Photo de profil de MARIE-CAROLINE RETTORI
906 points
Incontournable
Médecine générale
il y a 10 mois
Les politiques demago ont transformé Le 15 en plateforme de secrétariat où des médecins qualifiés jouent aux secrétaires, c’est un vrai scandale ! Maintenant tous ces gens qui sont à longueur de temps sur leurs smartphones au lieu de chercher le numéro de téléphone d’un médecin ou de prendre rendez en ligne font le 15 … et les régulateurs débordés sur qui ont fait peser toute La responsabilité se retrouvent à chercher un rendez-vous pour les gens, à forcer les plannings … pas plus tard qu’aujourd’hui je reçois un appel de ce SAS ils n’ont que mon numéro alors que nous sommes 4 médecins dans le pôle santé ( même eux n’ont pas Google) , il veulent que je donne Un rendez-vous à un patient alors que je suis sur une urgence et que mes patients attendent, alors que deux de mes confères sont au pôle santé , que l’un d’eux prend sans rendez-vous, que moi et mon autre confrère avons encore des créneaux d’urgence disponible, il suffit d’appeler la secrétaire… alors que sur internet j’ai des disponibilités demain et 2 autres confrères aussi …. Donc ce système est NUL , Dangereux, scandaleux créé par des gens qui ne connaissent rien pour servir cette population d’assistés devenue stupide . Ah et pour que ça soit vraiment drôle le régulateur me demande si ce soir ma garde commence à 20 h .. je lui ai répondu qu’il était hors de question qu’il dise au patient de rappeler à 20h ou de me déclencher à 20h alors qu’il est 11h30 et qu’il y a la possibilité de consulter dans l’après midi ! Non mais je rêve … où plutôt , non c’est un cauchemar ! Au fait les jeunes : motivés pour vous installer ??
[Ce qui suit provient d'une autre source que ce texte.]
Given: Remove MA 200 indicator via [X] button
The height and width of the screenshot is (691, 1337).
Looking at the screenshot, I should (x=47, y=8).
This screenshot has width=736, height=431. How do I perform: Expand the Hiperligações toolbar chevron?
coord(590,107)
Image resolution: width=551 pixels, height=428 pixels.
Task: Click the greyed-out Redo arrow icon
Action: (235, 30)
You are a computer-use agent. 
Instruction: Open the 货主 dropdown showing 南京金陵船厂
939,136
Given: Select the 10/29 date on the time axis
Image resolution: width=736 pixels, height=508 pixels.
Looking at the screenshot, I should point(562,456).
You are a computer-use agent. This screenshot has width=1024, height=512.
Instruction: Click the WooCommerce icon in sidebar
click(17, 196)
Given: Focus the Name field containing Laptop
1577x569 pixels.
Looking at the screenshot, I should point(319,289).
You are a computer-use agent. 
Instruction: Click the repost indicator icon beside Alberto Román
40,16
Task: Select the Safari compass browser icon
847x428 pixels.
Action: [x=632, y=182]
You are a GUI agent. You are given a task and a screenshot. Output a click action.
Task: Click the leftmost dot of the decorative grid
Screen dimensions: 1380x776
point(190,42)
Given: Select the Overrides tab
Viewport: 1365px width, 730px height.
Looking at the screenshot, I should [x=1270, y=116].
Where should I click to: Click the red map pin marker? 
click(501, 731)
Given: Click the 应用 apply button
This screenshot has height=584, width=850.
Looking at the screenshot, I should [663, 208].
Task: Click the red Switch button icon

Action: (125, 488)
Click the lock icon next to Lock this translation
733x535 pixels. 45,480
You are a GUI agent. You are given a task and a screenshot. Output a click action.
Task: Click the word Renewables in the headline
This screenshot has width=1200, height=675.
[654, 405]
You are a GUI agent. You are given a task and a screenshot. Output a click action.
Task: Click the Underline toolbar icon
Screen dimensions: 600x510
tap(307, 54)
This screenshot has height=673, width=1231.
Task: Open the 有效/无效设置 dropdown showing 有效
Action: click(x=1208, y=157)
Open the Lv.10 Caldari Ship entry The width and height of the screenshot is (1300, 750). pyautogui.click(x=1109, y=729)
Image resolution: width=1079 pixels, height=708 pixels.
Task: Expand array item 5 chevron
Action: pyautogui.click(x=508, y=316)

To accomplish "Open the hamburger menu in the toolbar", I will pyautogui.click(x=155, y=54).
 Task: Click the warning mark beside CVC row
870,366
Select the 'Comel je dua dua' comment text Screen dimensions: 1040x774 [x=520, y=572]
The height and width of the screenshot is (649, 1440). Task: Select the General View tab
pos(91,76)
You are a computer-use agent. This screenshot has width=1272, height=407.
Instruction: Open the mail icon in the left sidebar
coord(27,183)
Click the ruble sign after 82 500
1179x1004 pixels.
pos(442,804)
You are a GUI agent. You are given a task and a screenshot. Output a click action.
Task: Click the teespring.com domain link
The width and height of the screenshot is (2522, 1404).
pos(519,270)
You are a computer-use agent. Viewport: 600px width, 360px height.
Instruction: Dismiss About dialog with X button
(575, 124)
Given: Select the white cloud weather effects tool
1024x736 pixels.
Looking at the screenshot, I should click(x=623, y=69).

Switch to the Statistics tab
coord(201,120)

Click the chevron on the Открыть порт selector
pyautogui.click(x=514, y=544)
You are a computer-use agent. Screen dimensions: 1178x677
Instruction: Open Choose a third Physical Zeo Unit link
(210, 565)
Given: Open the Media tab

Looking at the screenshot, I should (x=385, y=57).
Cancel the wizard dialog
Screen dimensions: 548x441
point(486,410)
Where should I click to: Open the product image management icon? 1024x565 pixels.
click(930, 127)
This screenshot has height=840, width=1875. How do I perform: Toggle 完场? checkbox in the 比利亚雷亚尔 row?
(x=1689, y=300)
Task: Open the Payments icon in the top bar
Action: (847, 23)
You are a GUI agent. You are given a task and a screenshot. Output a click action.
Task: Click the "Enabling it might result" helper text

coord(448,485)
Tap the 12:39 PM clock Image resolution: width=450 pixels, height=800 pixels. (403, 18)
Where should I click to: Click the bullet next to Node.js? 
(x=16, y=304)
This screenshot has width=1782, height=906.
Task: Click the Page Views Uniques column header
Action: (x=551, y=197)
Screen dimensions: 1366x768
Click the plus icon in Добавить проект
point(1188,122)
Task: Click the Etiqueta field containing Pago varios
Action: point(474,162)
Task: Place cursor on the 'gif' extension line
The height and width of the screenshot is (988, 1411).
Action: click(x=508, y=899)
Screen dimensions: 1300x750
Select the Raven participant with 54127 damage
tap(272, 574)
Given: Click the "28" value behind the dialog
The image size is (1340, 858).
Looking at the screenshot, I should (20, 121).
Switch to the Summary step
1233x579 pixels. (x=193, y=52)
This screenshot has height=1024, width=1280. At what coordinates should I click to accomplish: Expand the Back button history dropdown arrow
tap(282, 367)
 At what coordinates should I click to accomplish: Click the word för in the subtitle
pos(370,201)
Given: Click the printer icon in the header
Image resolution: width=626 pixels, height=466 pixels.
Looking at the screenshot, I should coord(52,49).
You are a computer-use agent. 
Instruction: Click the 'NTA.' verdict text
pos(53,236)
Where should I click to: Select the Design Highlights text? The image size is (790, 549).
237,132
Photo de profil de ROMAIN L
17,4 k points
Débatteur Passionné
Médecins (CNOM)
il y a 10 mois
Le dévoiement du 15 est une catastrophe qui va continuer à tuer des gens pendant de longues années, le temps qu'on rapprenne à la population à ne pas appeler pour tout et n'importe quoi. Catastrophe prévisible qui, dans une France qui fonctionne, aurait dû conduire ceux qui ont pris cette décision lamentable, à répondre de leur acte devant la Justice.